## PAGE EXCERPT
**********
Harbor – a very popular framework that handles defining the environment and rollout stages, with orchestration of how rollouts get executed on sandbox environments and so on.
NeMo Gym – NVIDIA’s library for RL environments that connects to the full ecosystem of RL frameworks. It plugs into other libraries (for environments, for training and even for the agent harnesses themselves) and allows you to compose what you need together. It also has an environment hub like that hosted by PrimeIntellect. (It’s used by NVIDIA in training their own Nemotron 3 models.)

These are just the ones that seem prominent to me based on my readings, but there are many more. (Even libraries like Unsloth have serious RL capabilities.)

But how do you navigate all this tooling?

How to parse the tooling explosion

So far the way I’ve been doing it so far is to use the mental model of the five stages (see above) and then just figuring out which parts of those are solved by whatever framework we’re looking at.

As always, you have to be sceptical of vendor claims. Many of these frameworks will claim that they tackle all or most of the problem space, so you have to look at their SDK, API and docs and see exactly what they care about. Most maintainers don’t have time to give equal attention to all of the pieces since there is a lot of complexity going on so you just have to figure out what their core is. Things to look at:

are there parts of the codebase which receive much less attention and updates?
**********
## DATA TO EXAMINE
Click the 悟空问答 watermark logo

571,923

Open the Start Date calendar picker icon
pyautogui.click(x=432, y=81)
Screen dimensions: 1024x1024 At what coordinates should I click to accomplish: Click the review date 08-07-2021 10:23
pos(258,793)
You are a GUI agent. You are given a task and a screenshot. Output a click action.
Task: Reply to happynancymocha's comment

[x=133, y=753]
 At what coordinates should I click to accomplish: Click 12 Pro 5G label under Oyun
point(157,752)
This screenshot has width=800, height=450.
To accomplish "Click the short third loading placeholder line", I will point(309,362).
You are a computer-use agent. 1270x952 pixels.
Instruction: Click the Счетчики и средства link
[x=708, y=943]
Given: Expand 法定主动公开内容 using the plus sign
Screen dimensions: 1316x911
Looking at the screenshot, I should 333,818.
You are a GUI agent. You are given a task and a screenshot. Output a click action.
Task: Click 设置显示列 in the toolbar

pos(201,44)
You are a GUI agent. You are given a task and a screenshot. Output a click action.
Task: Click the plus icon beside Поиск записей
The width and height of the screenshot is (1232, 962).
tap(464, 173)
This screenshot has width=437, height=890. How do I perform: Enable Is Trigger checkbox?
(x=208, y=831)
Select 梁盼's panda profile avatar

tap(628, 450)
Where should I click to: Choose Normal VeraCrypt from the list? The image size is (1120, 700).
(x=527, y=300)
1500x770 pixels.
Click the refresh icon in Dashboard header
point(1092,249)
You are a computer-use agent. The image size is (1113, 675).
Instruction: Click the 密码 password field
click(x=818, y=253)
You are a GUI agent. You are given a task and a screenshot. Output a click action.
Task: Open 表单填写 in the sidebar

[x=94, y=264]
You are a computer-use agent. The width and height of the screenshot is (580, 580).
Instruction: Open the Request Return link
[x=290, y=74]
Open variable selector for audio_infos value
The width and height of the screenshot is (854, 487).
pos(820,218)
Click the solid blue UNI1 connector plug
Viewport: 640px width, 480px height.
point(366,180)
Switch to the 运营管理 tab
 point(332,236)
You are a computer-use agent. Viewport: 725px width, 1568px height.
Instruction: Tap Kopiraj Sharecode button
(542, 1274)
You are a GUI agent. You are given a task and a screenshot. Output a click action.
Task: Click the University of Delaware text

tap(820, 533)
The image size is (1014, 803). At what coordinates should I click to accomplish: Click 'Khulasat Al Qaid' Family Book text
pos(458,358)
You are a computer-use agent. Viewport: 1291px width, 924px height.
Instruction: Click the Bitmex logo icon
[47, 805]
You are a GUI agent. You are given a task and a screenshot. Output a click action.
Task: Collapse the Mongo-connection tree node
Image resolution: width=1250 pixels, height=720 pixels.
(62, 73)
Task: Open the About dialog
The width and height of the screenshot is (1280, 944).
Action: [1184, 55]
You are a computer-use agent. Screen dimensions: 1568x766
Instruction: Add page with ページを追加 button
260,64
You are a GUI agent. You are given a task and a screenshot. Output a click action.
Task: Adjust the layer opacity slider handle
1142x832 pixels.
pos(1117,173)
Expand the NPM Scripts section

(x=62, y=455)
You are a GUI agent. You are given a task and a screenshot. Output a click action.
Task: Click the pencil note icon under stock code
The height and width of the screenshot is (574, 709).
**********
## WORK INSTRUCTION
Extend the text above on reinforcement learning frameworks and tooling, starting right after its final line.

## TASK RESULT
who is maintaining or funding the project? (Perhaps if it’s an infrastructure provider then they care about the trainer component most? Maybe they’re a model builder themselves so they really care about getting good environments?)
what are the kinds of things they post about online (twitter etc)?

All these things are just signals that allow you to understand where the centre of gravity is. Many of these projects are open-source so there is often activity in many places, but if you follow where the core team’s attention lies then that will help you place them into a category.

Placing NeMo Gym

Let’s walk through this process on a framework which I have less experience of, because maybe that helps you understand the process better.

NeMo Gym is a library from NVIDIA that I mentioned earlier. Here’s a diagram that’s part of their README:

If you take this at its word, you’d think maybe that everything is included. It has agents, models, environments and it’s all connected. My first instinct was that this was basically another framework that defines the environment, runs the rollout, scores it like verifiers.

But when you think about where the attention actually is, you see that the thing they’re talking about a lot is the whole connection ecosystem. So it plugs into other people’s environment (Harbor etc), other people’s trainers and even other people’s agent harnesses like OpenCode. So NeMo Gym allows you to compose these things together, almost like a kind of orchestration for environments and trainers.

So if we place it inside the five categories, it’s less that NeMo Gym is just a way to define environments, but rather it’s more that it sits across all the stages and allows you to compose various tools together.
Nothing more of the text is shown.